**Exercise goal**
The records below are to be restated word for word, with their images omitted.

(Saved entries)
********************
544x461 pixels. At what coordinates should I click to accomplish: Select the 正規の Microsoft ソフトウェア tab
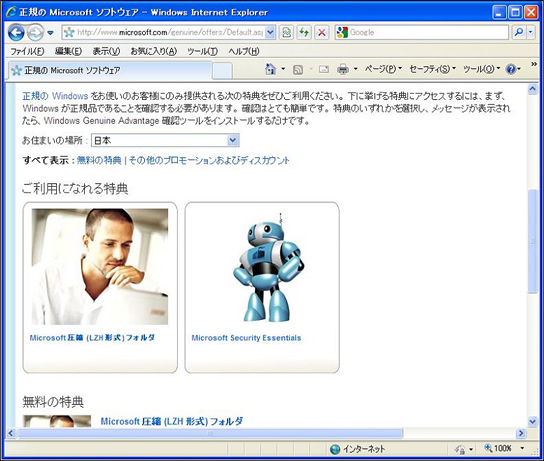(x=110, y=70)
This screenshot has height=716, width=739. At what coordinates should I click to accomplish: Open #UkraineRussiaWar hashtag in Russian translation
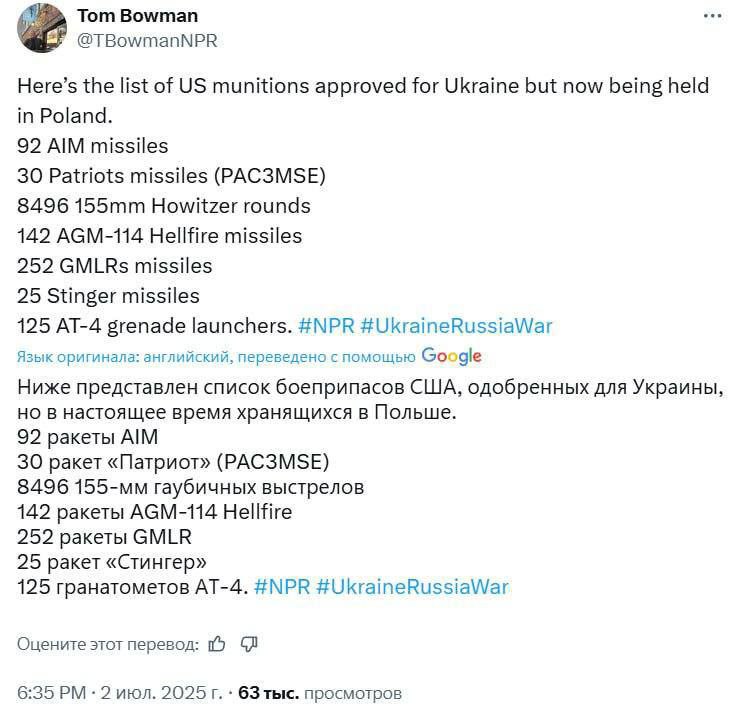tap(412, 587)
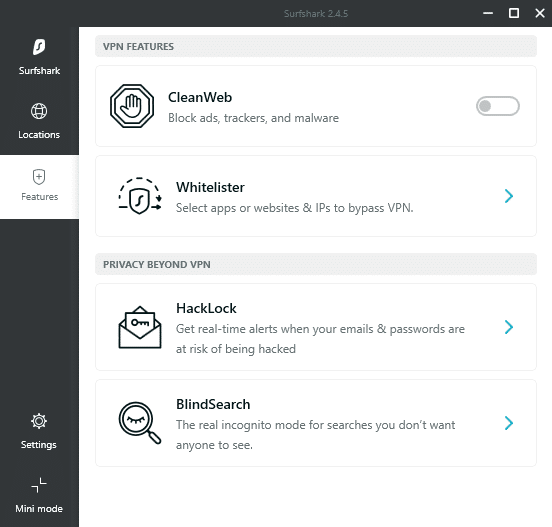
Task: Open the Whitelister title text
Action: (210, 187)
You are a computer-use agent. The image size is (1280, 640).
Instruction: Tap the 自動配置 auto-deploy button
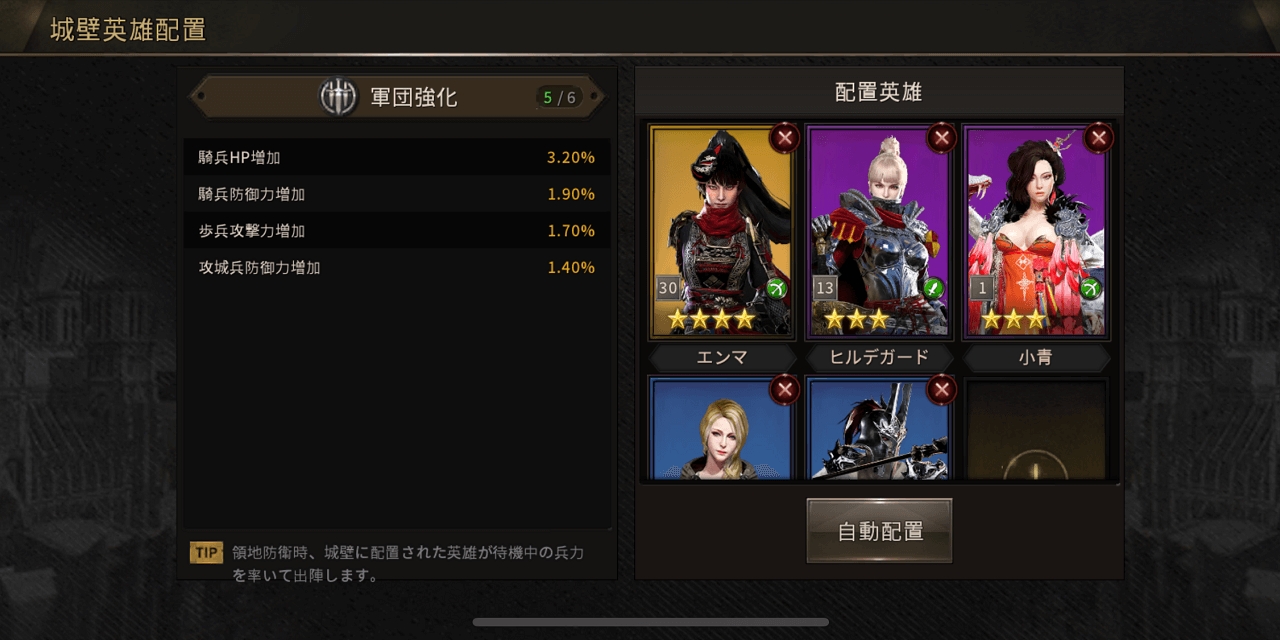pos(879,531)
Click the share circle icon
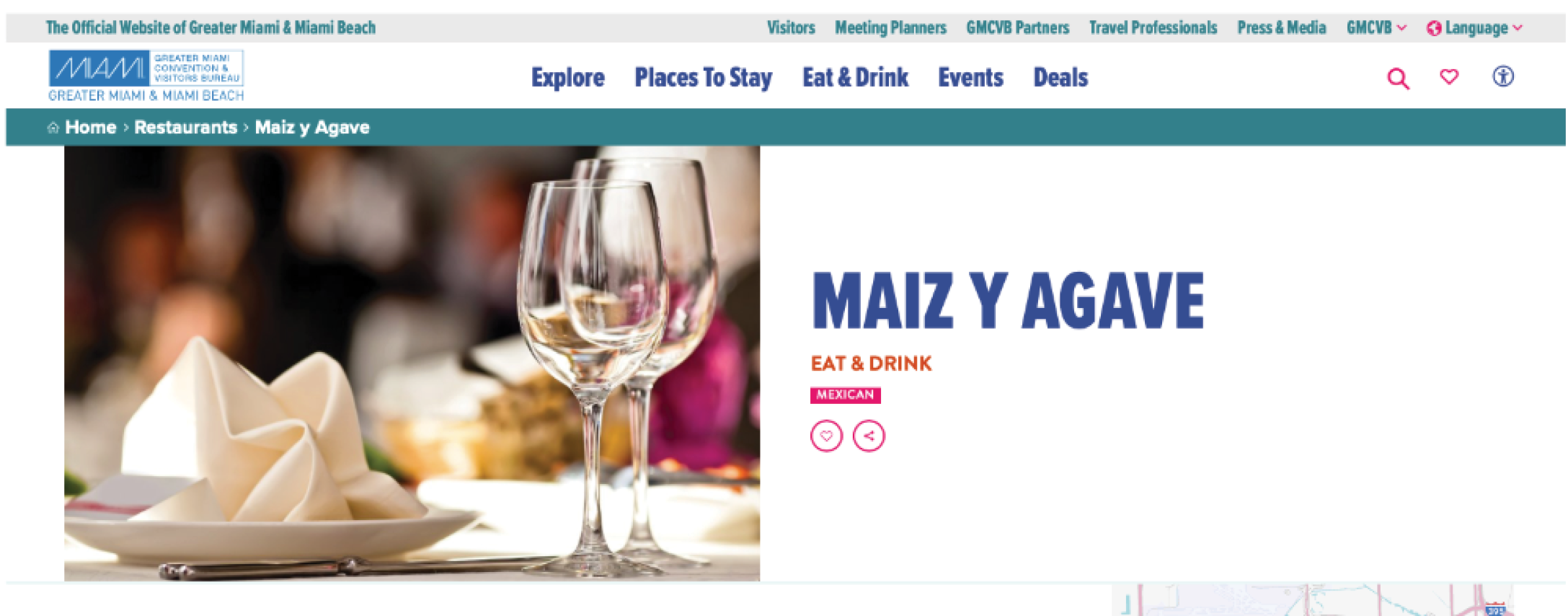This screenshot has width=1568, height=616. click(869, 436)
********************
**Answer below**
544x461 pixels. At what coordinates should I click to accomplish: Select the 正規の Microsoft ソフトウェア tab
(x=110, y=70)
This screenshot has height=716, width=739. At what coordinates should I click to accomplish: Open #UkraineRussiaWar hashtag in Russian translation
tap(412, 587)
Task: Open the Whitelister title text
Action: (210, 187)
You are a computer-use agent. The image size is (1280, 640).
Instruction: Tap the 自動配置 auto-deploy button
pos(879,531)
Click the share circle icon
This screenshot has width=1568, height=616. click(869, 436)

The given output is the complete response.